Trimmed mean of M-values (TMM) and Relative Log Expression (RLE), the default scaling method deployed by edgeR and DESeq2, respectively, are more sophisticated approaches. They are based on the property that RNA-seq does not measure the absolute abundance of transcripts, but rather the relative abundance of transcripts in a sample. This means that quantification of highly expressed genes comes at the cost of quantifying more lowly expressed genes, as they will use up more of the library size.
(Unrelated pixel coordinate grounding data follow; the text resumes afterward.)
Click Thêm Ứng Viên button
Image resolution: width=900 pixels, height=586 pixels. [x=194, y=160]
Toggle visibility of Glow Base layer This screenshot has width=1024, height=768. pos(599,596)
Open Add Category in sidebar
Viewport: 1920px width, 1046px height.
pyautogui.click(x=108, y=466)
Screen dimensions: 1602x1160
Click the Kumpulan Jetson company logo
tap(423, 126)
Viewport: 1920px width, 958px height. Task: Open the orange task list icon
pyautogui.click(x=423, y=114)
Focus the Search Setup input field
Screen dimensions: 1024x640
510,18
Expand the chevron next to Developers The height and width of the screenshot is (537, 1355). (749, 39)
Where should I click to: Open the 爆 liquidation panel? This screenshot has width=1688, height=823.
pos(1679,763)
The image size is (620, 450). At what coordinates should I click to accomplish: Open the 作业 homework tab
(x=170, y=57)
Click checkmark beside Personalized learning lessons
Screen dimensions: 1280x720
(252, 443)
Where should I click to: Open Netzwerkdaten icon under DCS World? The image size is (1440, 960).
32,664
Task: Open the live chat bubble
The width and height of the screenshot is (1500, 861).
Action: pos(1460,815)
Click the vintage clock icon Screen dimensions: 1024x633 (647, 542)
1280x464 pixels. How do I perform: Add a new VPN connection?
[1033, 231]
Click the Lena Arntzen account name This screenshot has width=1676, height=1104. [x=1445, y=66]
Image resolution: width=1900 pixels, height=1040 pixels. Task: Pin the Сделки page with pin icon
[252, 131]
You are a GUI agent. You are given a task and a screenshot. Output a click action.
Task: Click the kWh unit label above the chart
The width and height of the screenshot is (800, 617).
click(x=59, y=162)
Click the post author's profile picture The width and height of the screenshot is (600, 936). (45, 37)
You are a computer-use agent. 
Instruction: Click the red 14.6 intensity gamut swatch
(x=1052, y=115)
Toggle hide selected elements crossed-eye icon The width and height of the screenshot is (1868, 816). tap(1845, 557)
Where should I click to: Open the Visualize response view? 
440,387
Each makes the assumption that the majority of genes have similar expression across samples.
library(edgeR)
# Normalize expression
hnscTMM <- hnscTMM_log2 <- hnsc
DGE <- DGEList(hnscTMM) # Create edgeR specific object
DGE <- calcNormFactors(DGE, method = "TMM") # Calculate Scaling Factors
exprs(hnscTMM) <- cpm(DGE,log=FALSE) # Calculate counts per million
exprs(hnscTMM_log2) <- log(exprs(hnscTMM) + 1, 2) # Calculate log2 counts per million
library(DESeq2)
hnscRLE <- hnscRLE_log2 <- hnsc
dds <- DESeqDataSetFromMatrix(exprs(hnscRLE), pData(hnscRLE), formula( ~ 1)) # Create DEseq2 specific object
dds <- estimateSizeFactors(dds) # Estimate scaling factors
exprs(hnscRLE) <- counts(dds, normalized=TRUE) # Get counts
exprs(hnscRLE_log2) <- log(exprs(hnscRLE) + 1, 2) # Calculate log2 counts
# Find correlation of TMM and RLE
## TMM
CORhnscTMM <- cor(exprs(hnscTMM))
## Log2(TMM + 1)
CORhnscTMM_log2 <- cor(exprs(hnscTMM_log2))
## RLE
CORhnscRLE <- cor(exprs(hnscRLE))
## Log2(RLE + 1)
CORhnscRLE_log2 <- cor(exprs(hnscRLE_log2))
par(mfrow=c(4,2))
hist(CORhnscRPKM, main = "RPKM", xlab = "", xlim = c(0, 1))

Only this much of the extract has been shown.